▶ [Task instructions] Using the entries below, quote exactly the span of lines that begins with the line containing "This screenshot has width=573, height=392." and ends with the final line.

*** Data listing ***

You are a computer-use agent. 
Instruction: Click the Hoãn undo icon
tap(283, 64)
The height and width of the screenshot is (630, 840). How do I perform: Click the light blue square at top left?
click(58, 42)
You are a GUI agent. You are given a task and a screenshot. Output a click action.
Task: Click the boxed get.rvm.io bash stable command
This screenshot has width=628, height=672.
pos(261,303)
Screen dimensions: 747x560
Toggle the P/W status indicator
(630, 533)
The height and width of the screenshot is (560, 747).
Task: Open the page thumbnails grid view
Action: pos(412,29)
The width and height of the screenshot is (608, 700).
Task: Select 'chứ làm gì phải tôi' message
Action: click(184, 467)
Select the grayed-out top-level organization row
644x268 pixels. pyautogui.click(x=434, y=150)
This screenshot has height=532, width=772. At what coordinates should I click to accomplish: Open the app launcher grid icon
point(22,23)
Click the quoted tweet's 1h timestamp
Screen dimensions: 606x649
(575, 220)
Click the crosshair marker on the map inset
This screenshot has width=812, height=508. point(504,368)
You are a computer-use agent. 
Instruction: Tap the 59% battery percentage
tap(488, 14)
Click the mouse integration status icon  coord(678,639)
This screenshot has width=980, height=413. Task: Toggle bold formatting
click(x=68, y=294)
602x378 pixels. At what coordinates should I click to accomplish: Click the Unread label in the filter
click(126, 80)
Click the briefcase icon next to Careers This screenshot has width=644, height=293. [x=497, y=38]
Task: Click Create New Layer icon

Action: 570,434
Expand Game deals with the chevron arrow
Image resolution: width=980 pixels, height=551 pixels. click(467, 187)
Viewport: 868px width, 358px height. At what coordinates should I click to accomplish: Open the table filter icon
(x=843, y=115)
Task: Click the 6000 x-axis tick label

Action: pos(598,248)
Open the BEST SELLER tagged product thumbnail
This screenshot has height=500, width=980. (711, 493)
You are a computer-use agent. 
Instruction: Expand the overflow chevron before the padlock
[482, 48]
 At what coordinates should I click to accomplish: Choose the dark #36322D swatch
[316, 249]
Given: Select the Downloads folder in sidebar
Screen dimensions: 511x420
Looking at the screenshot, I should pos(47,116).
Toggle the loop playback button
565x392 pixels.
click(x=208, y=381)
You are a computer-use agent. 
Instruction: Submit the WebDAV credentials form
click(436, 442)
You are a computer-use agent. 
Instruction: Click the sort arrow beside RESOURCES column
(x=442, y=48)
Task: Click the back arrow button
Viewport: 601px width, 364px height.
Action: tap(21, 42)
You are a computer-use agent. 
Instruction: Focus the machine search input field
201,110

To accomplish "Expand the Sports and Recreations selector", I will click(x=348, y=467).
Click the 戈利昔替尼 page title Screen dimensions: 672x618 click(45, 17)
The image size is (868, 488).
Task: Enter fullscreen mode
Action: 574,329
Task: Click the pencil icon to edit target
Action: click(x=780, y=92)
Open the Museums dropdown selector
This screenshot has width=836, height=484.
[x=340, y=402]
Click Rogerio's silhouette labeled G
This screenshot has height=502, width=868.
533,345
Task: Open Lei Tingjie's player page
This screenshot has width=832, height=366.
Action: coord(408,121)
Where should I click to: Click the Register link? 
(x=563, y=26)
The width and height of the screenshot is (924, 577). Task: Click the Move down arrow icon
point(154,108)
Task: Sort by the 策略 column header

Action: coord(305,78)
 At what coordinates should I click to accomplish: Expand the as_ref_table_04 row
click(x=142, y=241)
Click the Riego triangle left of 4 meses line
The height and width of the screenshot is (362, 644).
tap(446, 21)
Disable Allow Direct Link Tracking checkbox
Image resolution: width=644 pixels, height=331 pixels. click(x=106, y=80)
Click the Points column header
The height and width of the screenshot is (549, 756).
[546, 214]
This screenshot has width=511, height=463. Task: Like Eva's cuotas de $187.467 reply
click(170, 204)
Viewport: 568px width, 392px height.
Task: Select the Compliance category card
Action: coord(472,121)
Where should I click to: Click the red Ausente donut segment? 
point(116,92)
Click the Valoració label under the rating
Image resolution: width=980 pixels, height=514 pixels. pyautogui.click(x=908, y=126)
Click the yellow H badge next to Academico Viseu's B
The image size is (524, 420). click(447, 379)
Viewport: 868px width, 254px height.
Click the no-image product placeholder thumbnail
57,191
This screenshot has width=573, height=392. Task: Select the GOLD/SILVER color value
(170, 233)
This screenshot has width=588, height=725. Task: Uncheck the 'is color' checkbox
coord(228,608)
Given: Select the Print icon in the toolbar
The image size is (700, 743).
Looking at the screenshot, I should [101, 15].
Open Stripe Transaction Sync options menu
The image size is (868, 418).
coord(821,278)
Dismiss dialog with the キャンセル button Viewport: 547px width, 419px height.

*** End of Data listing ***

▶ [Task output]
This screenshot has width=573, height=392. Task: Select the GOLD/SILVER color value
(170, 233)
This screenshot has width=588, height=725. Task: Uncheck the 'is color' checkbox
coord(228,608)
Given: Select the Print icon in the toolbar
The image size is (700, 743).
Looking at the screenshot, I should [101, 15].
Open Stripe Transaction Sync options menu
The image size is (868, 418).
coord(821,278)
Dismiss dialog with the キャンセル button Viewport: 547px width, 419px height.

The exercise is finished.